Lütfen aşağıdaki köşe yazısında "-Skandal efenim, susturun şu" ifadesini içeren sözcüklerle açılıp "soru, çoğuluz biz!" ile kapanan bölümü hiçbir şeyini değiştirmeden aktarın.

> [Sunulan Alıntı]:
________________________________________

Köşe Yazıları
Giriş Tarihi : 19-03-2018 09:45   Güncelleme : 19-03-2018 09:45

Benim Nikâhımı Hahambaşı Kıysın

Benim Nikâhımı Hahambaşı Kıysın

-Durun! Bu nikâh kıyılamaz.

-Neden, onlar kardeş mi?

-Bir nevi… Sayılabilir!

-Nasıl yani?

-Hepimiz din kardeşiyiz diye öğretilmedi mi? Nikâh düşmez diye şey ettim…

-Skandal efenim, susturun şu kızı.

-Ne diyorsun sen, saçmalama!

-Saçmalamıyorum! Susmak onaylamaktır, ben onaylamıyorum.

-Hem sen kimsin, var mı itiraz yetkin?

-En az senin bu nikâhı kıyma yetkin kadar var efendim. Hem tekil olmayacak o soru, çoğuluz biz!

- Var efenim itirazımız var. Topyekûn, cümbür cemaat itiraz ediyoruz, oldubittiye getirilmeye çalışılan her şeye.

İtirazımız var!

________________________________________

> [Verilen Bilgiler]:
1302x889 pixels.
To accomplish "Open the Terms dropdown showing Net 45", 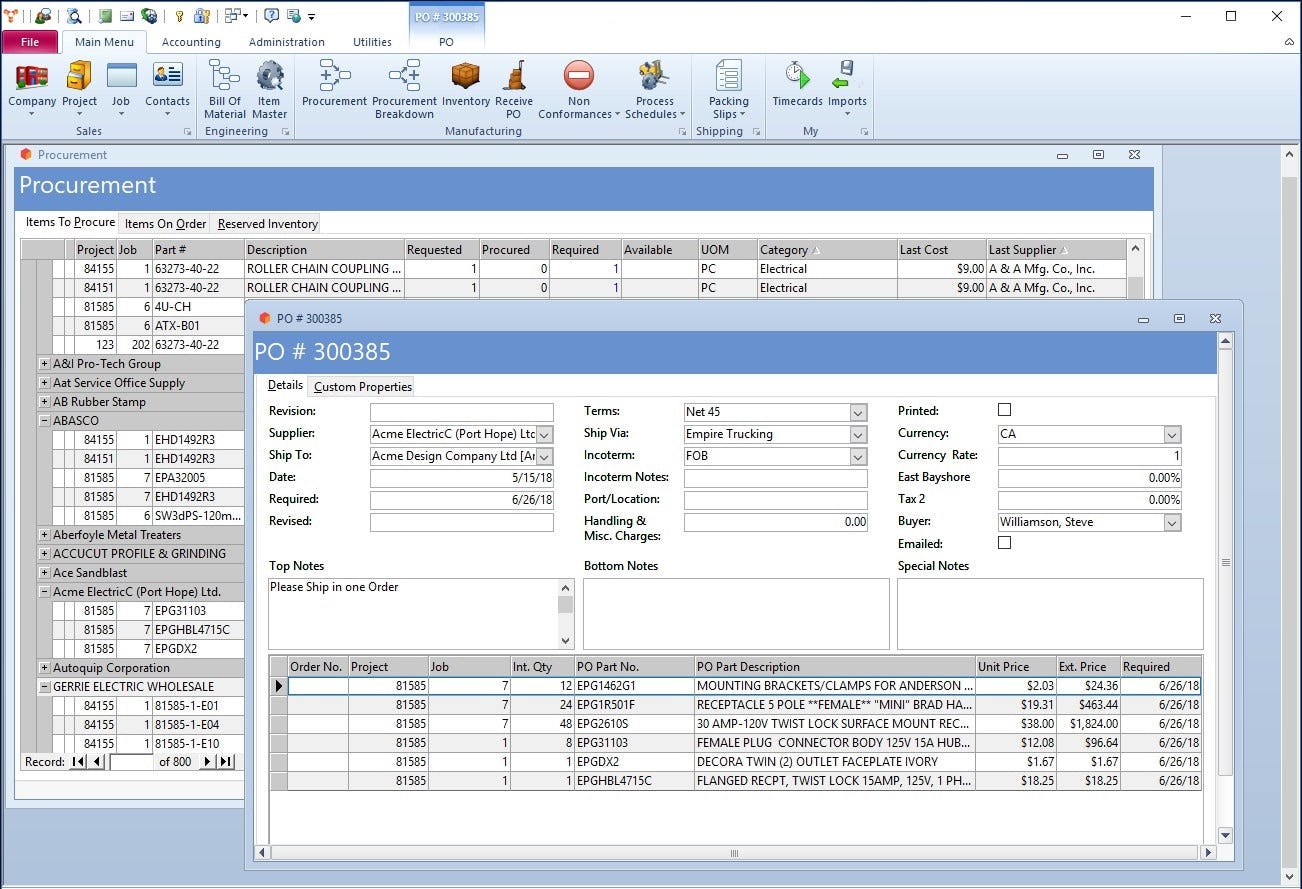I will tap(858, 412).
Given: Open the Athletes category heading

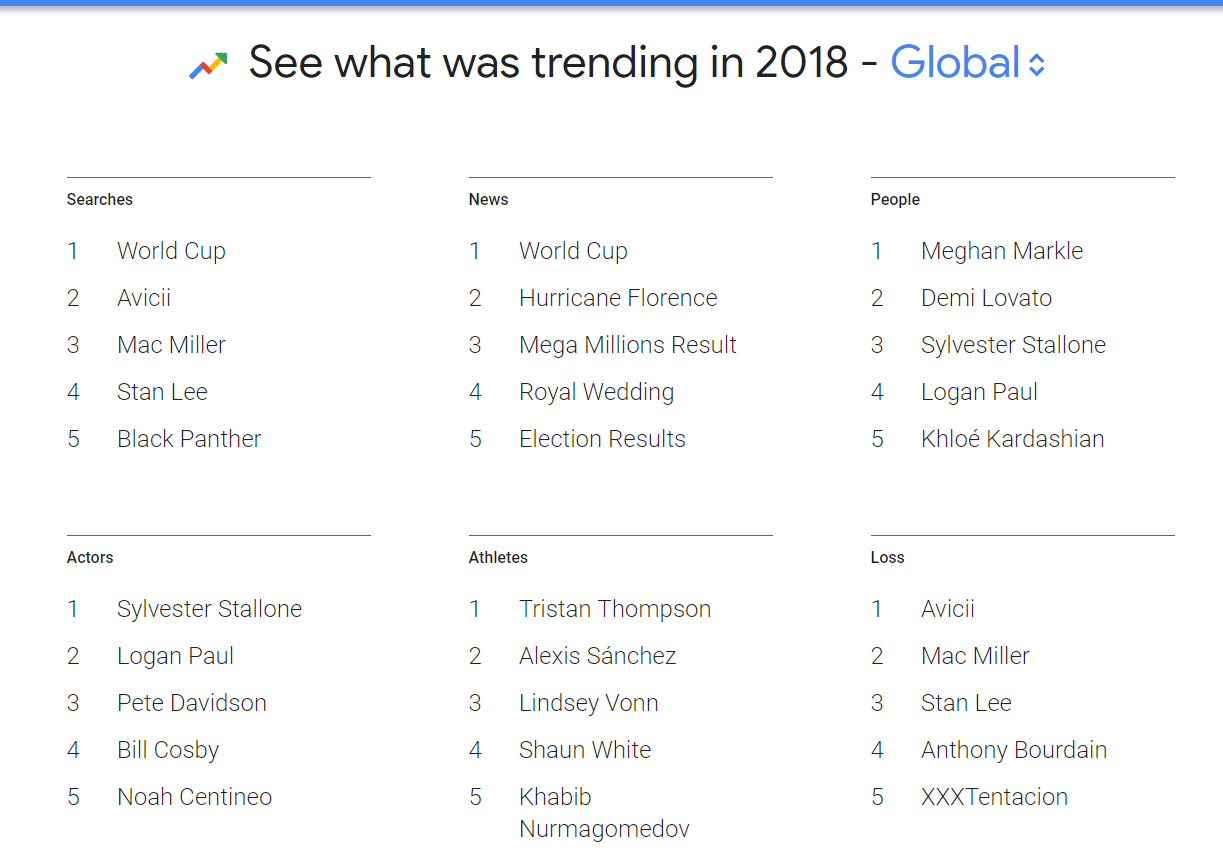Looking at the screenshot, I should 498,557.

________________________________________

> [Çözüm]:
-Skandal efenim, susturun şu kızı.

-Ne diyorsun sen, saçmalama!

-Saçmalamıyorum! Susmak onaylamaktır, ben onaylamıyorum.

-Hem sen kimsin, var mı itiraz yetkin?

-En az senin bu nikâhı kıyma yetkin kadar var efendim. Hem tekil olmayacak o soru, çoğuluz biz!